[Records shown — start]
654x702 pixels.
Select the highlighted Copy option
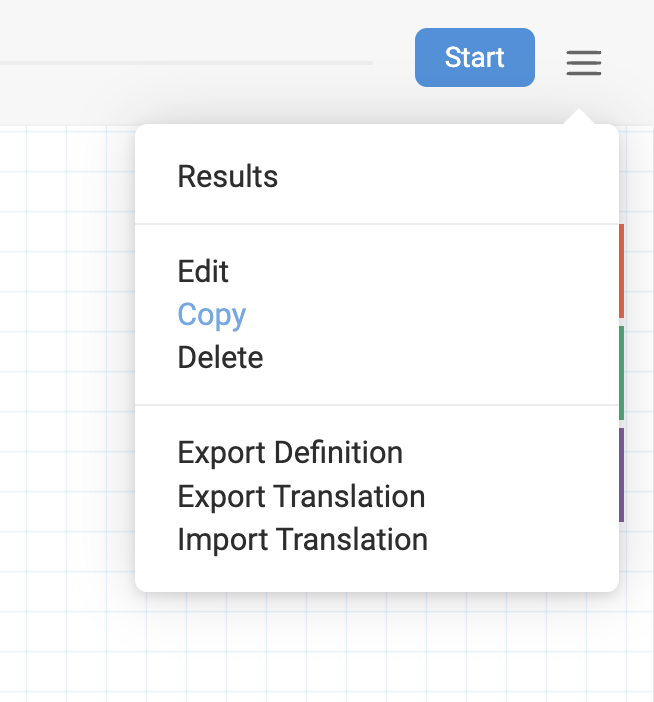pyautogui.click(x=212, y=315)
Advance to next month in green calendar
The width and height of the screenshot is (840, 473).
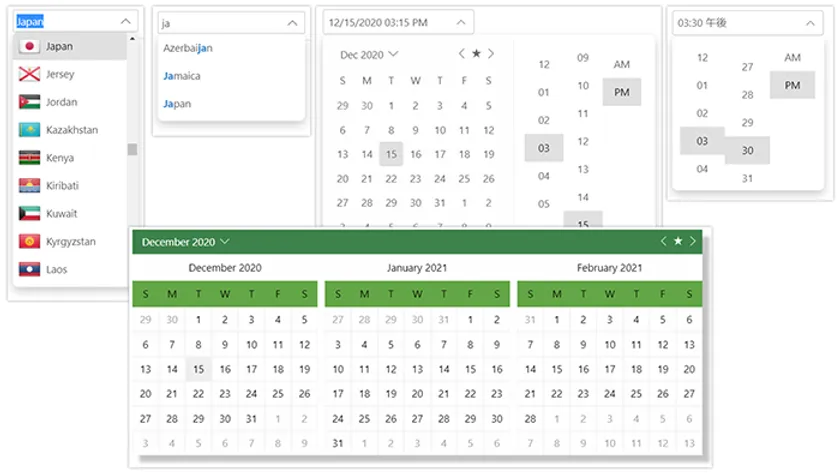pos(693,242)
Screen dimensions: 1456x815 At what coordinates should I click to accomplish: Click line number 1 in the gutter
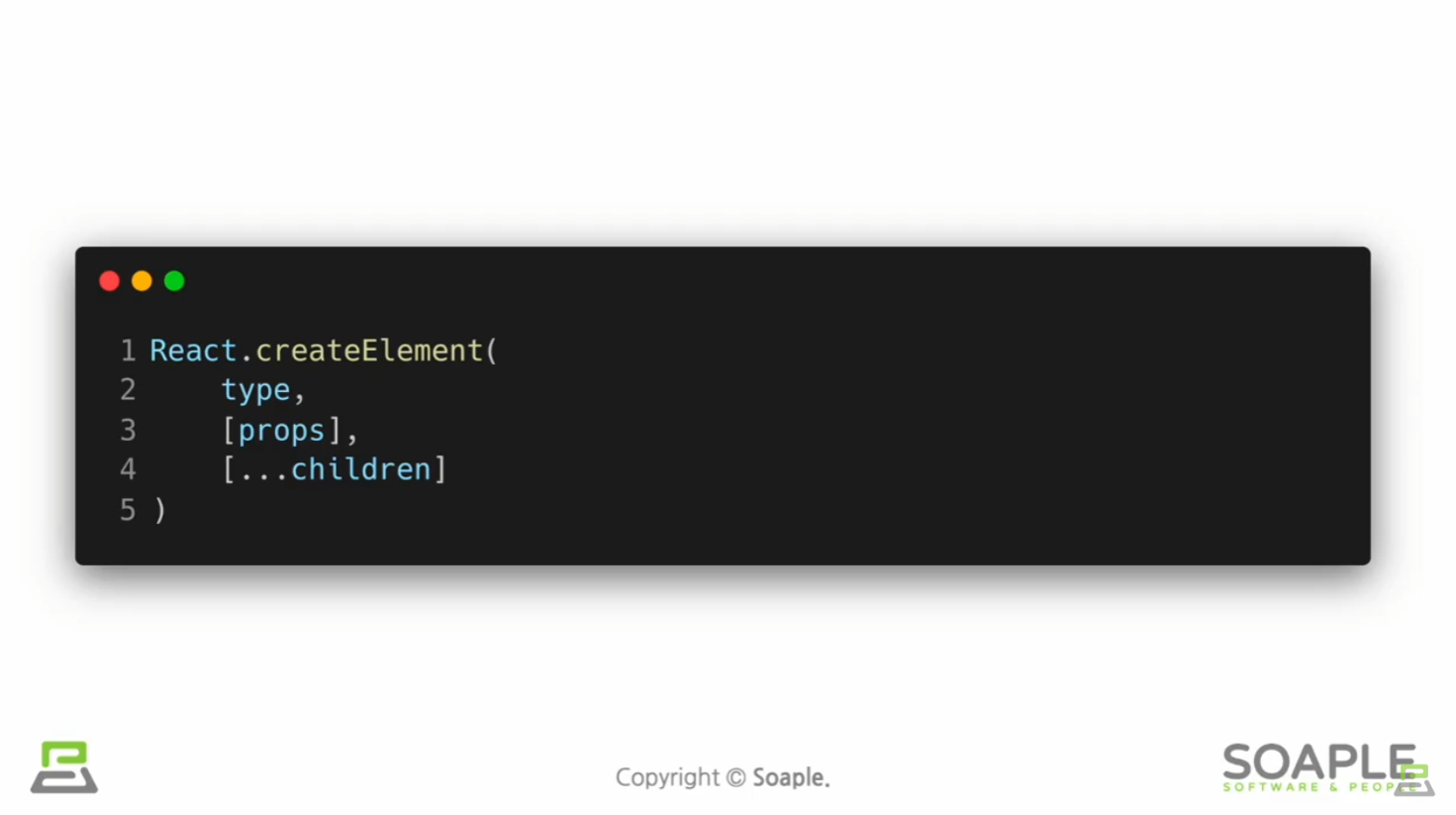128,351
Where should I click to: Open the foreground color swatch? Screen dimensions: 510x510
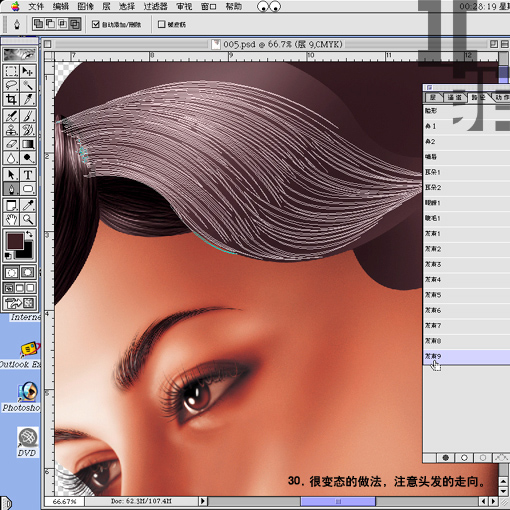point(15,241)
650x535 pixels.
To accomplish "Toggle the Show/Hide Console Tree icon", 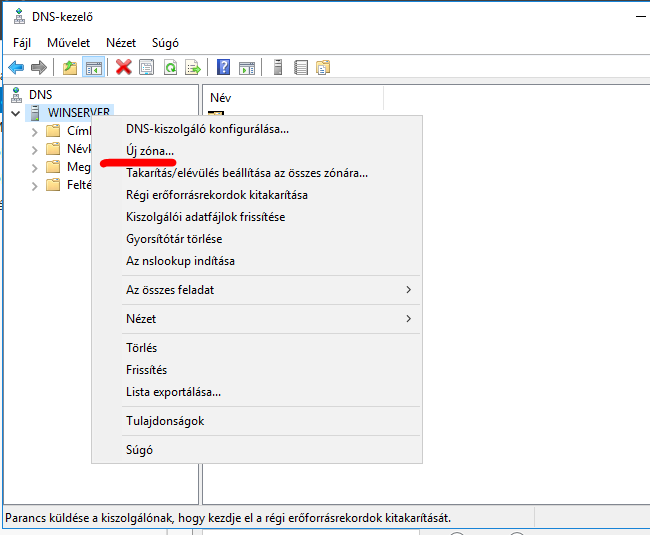I will coord(93,67).
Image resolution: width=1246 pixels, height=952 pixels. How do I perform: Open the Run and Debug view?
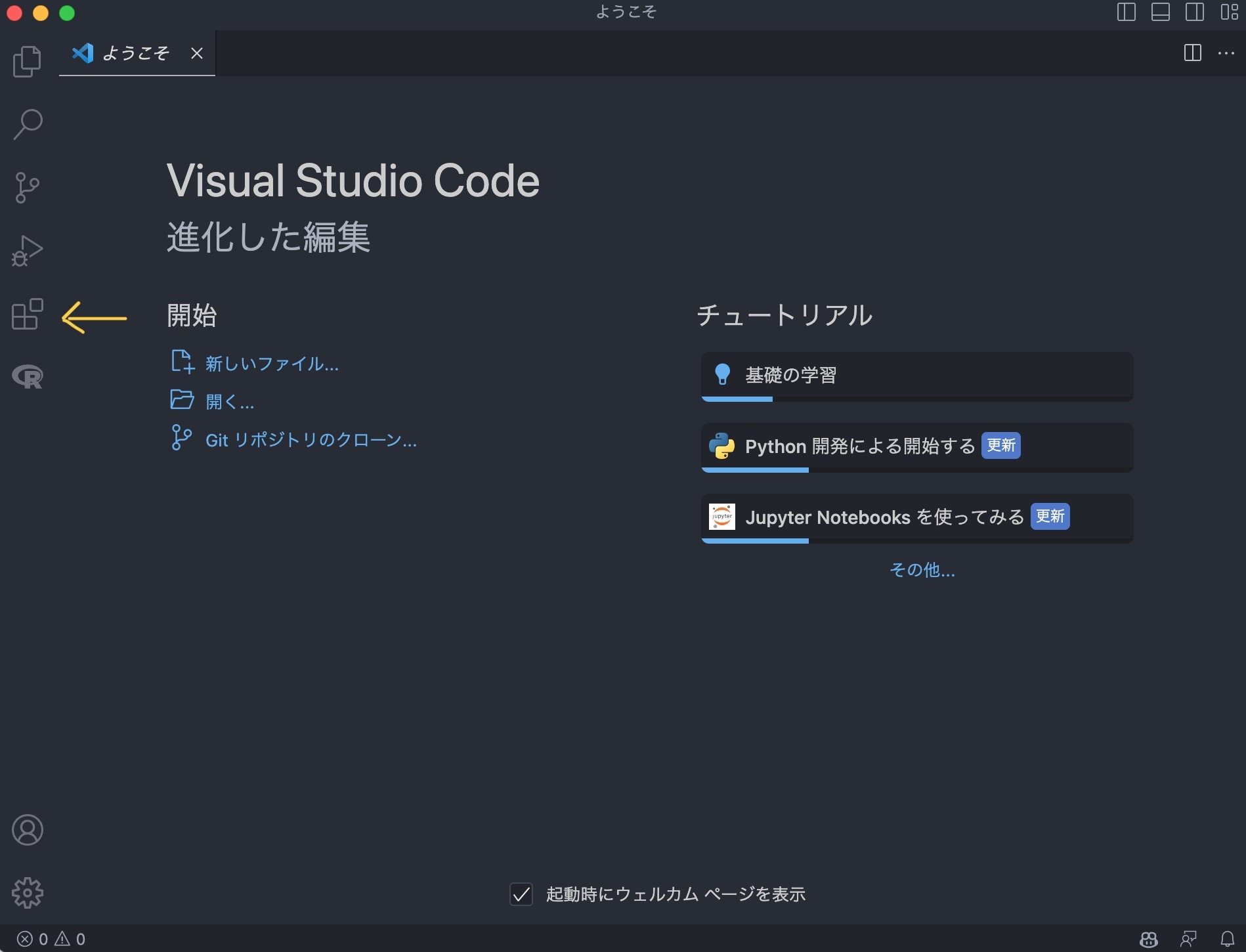(27, 251)
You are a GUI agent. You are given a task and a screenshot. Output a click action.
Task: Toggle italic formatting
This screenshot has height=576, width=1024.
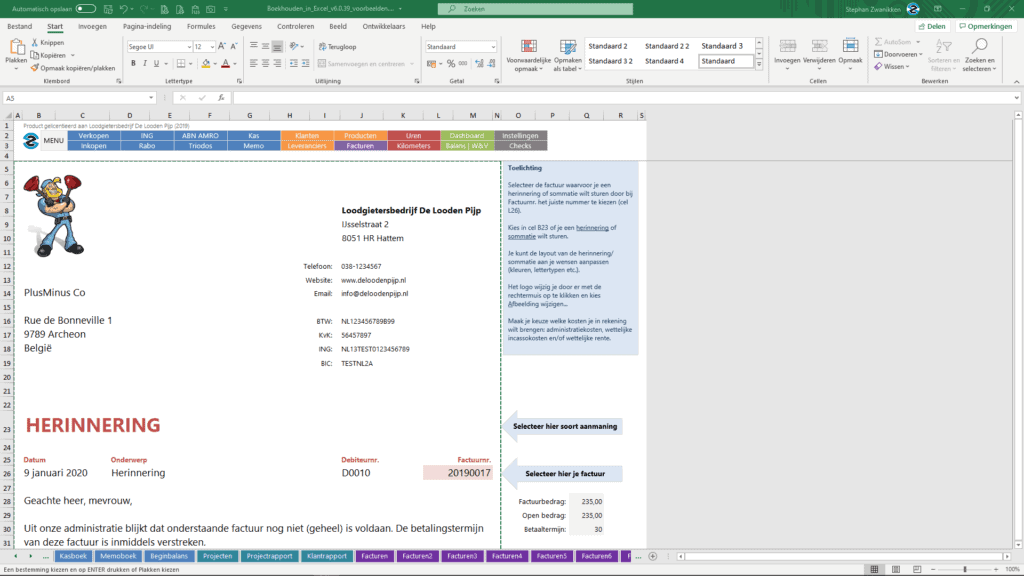point(145,63)
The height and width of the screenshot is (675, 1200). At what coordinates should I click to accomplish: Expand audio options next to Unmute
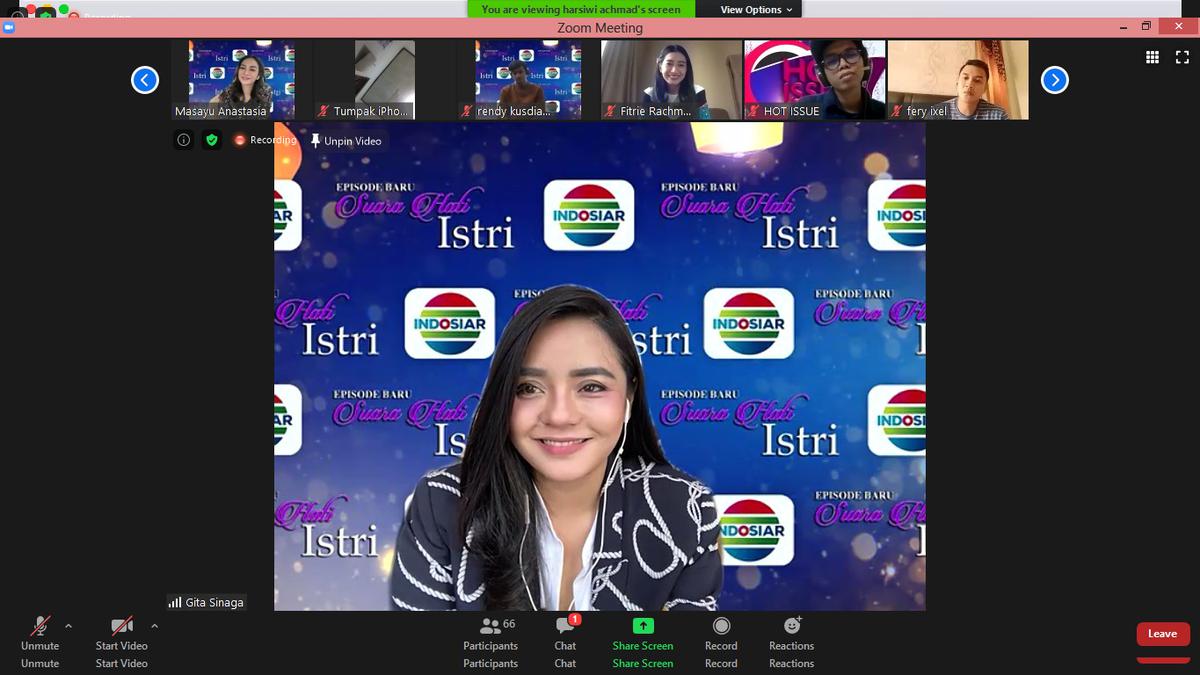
[Records shown — finish]
▶ _What needs to be done_
The lines to copy run from the line containing "This screenshot has height=576, width=1024." through the end of the data above; copy exactly those, minus the pictures.

▶ _Solution to this problem_
This screenshot has height=576, width=1024.
point(145,63)
The height and width of the screenshot is (675, 1200). At what coordinates should I click to accomplish: Expand audio options next to Unmute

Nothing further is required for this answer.